(Dataset entries)

▼▼▼

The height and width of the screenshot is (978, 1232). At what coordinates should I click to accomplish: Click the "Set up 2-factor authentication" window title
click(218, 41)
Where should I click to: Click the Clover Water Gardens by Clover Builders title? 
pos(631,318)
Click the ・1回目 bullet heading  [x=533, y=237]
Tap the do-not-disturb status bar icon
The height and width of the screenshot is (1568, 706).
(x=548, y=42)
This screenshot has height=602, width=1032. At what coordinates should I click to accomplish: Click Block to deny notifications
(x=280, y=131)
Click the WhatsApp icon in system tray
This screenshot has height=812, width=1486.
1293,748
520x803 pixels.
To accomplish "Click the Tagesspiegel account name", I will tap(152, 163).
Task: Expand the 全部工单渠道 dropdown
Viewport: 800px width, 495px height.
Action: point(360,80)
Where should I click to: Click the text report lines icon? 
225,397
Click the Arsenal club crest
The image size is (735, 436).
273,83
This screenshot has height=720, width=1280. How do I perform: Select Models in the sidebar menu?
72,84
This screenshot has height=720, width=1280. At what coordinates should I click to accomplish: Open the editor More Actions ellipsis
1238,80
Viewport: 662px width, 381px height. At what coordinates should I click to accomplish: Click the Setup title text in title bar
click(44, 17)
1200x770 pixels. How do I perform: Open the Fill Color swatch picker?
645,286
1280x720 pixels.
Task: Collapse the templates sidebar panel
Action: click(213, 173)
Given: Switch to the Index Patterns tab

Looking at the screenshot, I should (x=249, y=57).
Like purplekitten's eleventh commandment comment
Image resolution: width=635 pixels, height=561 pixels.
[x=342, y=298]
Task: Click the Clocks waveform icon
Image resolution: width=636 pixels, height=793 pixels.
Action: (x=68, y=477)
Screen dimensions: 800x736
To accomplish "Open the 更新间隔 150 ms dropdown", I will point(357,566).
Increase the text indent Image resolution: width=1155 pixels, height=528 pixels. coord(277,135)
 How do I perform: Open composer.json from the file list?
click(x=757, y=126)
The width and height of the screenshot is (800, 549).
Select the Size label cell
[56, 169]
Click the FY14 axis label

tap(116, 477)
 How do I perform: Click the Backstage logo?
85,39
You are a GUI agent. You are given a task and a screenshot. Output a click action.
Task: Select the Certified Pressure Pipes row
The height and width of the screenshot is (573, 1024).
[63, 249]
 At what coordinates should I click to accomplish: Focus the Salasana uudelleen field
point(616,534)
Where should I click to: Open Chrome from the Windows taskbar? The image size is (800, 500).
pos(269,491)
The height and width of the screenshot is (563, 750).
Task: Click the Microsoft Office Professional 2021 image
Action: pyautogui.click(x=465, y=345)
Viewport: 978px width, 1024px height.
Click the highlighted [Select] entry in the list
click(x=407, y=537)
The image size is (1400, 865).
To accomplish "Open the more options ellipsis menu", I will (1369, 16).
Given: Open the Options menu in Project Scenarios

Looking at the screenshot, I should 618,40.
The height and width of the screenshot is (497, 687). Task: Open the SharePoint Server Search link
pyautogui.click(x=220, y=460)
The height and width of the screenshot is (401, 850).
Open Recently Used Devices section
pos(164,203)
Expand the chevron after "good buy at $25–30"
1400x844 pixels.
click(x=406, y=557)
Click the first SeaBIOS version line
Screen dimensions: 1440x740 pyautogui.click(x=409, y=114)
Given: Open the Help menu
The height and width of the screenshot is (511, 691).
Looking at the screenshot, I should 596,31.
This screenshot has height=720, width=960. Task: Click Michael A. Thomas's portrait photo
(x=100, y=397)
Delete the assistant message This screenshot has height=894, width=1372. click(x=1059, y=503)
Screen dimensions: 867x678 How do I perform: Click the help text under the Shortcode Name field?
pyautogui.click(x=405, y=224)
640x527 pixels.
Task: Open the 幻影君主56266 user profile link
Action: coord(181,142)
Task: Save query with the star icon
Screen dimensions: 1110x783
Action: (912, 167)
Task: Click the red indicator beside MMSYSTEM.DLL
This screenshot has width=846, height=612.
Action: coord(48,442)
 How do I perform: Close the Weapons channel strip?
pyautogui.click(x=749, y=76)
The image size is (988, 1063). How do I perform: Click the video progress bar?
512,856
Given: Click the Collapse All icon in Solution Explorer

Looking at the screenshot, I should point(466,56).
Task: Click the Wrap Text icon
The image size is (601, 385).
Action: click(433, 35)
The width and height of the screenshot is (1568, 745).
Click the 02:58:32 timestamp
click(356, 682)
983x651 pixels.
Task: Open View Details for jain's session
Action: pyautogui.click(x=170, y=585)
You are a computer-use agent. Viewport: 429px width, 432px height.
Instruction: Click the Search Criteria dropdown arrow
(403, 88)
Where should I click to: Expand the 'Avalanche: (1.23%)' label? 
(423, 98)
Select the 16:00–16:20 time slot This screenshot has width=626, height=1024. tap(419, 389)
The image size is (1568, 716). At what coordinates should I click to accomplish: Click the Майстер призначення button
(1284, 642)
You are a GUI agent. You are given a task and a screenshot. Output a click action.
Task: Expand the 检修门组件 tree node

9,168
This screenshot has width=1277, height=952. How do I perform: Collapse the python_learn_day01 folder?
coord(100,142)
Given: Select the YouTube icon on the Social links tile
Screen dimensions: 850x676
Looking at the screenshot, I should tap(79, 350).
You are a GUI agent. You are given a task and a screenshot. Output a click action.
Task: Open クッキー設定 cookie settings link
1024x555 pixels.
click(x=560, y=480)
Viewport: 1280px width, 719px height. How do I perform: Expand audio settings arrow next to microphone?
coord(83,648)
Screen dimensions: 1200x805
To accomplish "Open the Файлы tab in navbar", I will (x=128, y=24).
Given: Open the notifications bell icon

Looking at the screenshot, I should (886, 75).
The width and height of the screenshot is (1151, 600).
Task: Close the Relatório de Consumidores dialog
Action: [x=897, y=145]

▲▲▲

From the data above, copy out every line with the string "will" in it.

* [Reply to the exercise]:
To accomplish "Click the Tagesspiegel account name", I will tap(152, 163).
To accomplish "Open the 更新间隔 150 ms dropdown", I will point(357,566).
To accomplish "Open the more options ellipsis menu", I will (1369, 16).
To accomplish "Open the Файлы tab in navbar", I will (x=128, y=24).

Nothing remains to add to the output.